Jadi, merupakan sebuah pemandangan yang biasa jika di sepanjang Sungai Kapuas, bahkan hingga pelosok pedalaman, orang menemukan berbagai tanda umbul-umbul dan bendera kuning atau putih. 
 

Menurut kepercayaan mereka, warna kuning merupakan warna kesukaan roh halus di sana.

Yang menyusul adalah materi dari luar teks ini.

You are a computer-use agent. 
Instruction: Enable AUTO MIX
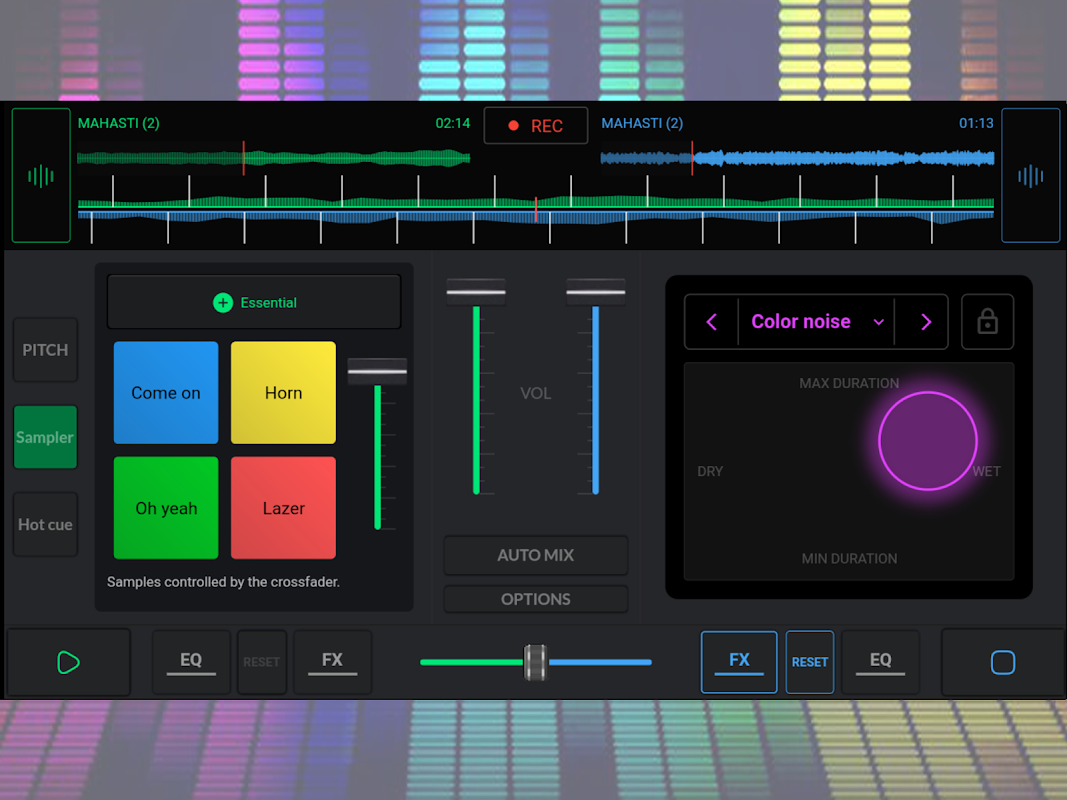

Menurut Mulin Parini, salah seorang tokoh adat di sana, jika sudah memasuki wilayah itu, siapa pun tidak boleh menebang pohon sembarangan atau mengambil ikan yang ada di sana. “Karena itu semua adalah rumah bagi roh-roh halus. Jika kamu punya rumah dan barang-barangnya diambil oleh tamu tanpa permisi, jelas kamu akan marah. Begitu juga para penunggu di sana,” dia menandaskan.
Mulin juga menjelaskan, orang Dayak Ngaju sangat percaya pohon-pohon besar, hutan, sungai (air), bahkan udara, memiliki roh-roh yang menjadi penunggunya. Saat ini, menurut Guta, 76 tahun, si pemanggil roh, sejumlah penunggu di area Mawas (Sungai Kapuas) mengeluh rumahnya telah diganggu, rusak, bahkan musnah. “Bahkan mereka harus menyingkir dari kehidupan berdampingan dengan manusia,” katanya sebelum upacara menyanggar dilakukan.
Ritual menyanggar pun dilakukan. Ini adalah cara mengingatkan kembali masyarakat Dayak agar menghormati roh-roh yang merupakan bagian dari kehidupan keseharian mereka. Beginilah cara Dayak Ngaju menjaga dari keseimbangan alam, yang merupakan bagian dari kehidupan mereka.